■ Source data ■
•••••
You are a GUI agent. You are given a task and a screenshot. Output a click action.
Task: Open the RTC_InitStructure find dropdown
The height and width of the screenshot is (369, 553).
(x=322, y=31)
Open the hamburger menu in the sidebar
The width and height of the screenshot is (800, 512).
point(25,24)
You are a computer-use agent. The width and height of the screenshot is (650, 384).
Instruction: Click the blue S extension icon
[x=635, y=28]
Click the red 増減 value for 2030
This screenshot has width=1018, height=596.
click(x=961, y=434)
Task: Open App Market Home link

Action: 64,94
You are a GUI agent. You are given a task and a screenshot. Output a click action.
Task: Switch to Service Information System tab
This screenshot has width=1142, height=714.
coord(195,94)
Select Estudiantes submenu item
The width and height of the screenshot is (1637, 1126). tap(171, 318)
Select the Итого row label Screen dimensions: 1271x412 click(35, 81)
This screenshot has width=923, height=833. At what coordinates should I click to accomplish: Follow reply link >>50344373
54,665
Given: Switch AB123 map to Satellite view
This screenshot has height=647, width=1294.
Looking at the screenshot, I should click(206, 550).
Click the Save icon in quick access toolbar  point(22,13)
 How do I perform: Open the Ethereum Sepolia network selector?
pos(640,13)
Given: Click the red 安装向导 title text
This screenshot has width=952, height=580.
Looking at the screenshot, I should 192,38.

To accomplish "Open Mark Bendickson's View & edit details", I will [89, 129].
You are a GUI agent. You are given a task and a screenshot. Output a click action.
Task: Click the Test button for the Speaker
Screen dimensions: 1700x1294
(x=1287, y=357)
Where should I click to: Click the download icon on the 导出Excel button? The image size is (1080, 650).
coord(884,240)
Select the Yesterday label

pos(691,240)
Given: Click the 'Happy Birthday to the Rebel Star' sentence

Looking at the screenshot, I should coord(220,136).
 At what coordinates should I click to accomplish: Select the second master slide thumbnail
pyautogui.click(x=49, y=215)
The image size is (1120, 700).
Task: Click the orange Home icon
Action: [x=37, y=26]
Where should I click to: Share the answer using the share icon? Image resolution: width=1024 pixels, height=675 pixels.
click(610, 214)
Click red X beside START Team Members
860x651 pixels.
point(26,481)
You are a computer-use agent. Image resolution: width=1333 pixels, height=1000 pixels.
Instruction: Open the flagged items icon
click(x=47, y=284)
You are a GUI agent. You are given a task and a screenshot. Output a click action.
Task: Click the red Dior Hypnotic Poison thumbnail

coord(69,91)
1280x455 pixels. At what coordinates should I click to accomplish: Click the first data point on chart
•••••
■ Exercise objective ■
Write out the records above exactly, from the opening line to the line with "Task: Click the Test button for the Speaker", including both, with nothing added.

■ Reply to the task ■
You are a GUI agent. You are given a task and a screenshot. Output a click action.
Task: Open the RTC_InitStructure find dropdown
The height and width of the screenshot is (369, 553).
(x=322, y=31)
Open the hamburger menu in the sidebar
The width and height of the screenshot is (800, 512).
point(25,24)
You are a computer-use agent. The width and height of the screenshot is (650, 384).
Instruction: Click the blue S extension icon
[x=635, y=28]
Click the red 増減 value for 2030
This screenshot has width=1018, height=596.
click(x=961, y=434)
Task: Open App Market Home link

Action: 64,94
You are a GUI agent. You are given a task and a screenshot. Output a click action.
Task: Switch to Service Information System tab
This screenshot has width=1142, height=714.
coord(195,94)
Select Estudiantes submenu item
The width and height of the screenshot is (1637, 1126). tap(171, 318)
Select the Итого row label Screen dimensions: 1271x412 click(35, 81)
This screenshot has width=923, height=833. At what coordinates should I click to accomplish: Follow reply link >>50344373
54,665
Given: Switch AB123 map to Satellite view
This screenshot has height=647, width=1294.
Looking at the screenshot, I should click(206, 550).
Click the Save icon in quick access toolbar  point(22,13)
 How do I perform: Open the Ethereum Sepolia network selector?
pos(640,13)
Given: Click the red 安装向导 title text
This screenshot has width=952, height=580.
Looking at the screenshot, I should 192,38.

To accomplish "Open Mark Bendickson's View & edit details", I will [89, 129].
You are a GUI agent. You are given a task and a screenshot. Output a click action.
Task: Click the Test button for the Speaker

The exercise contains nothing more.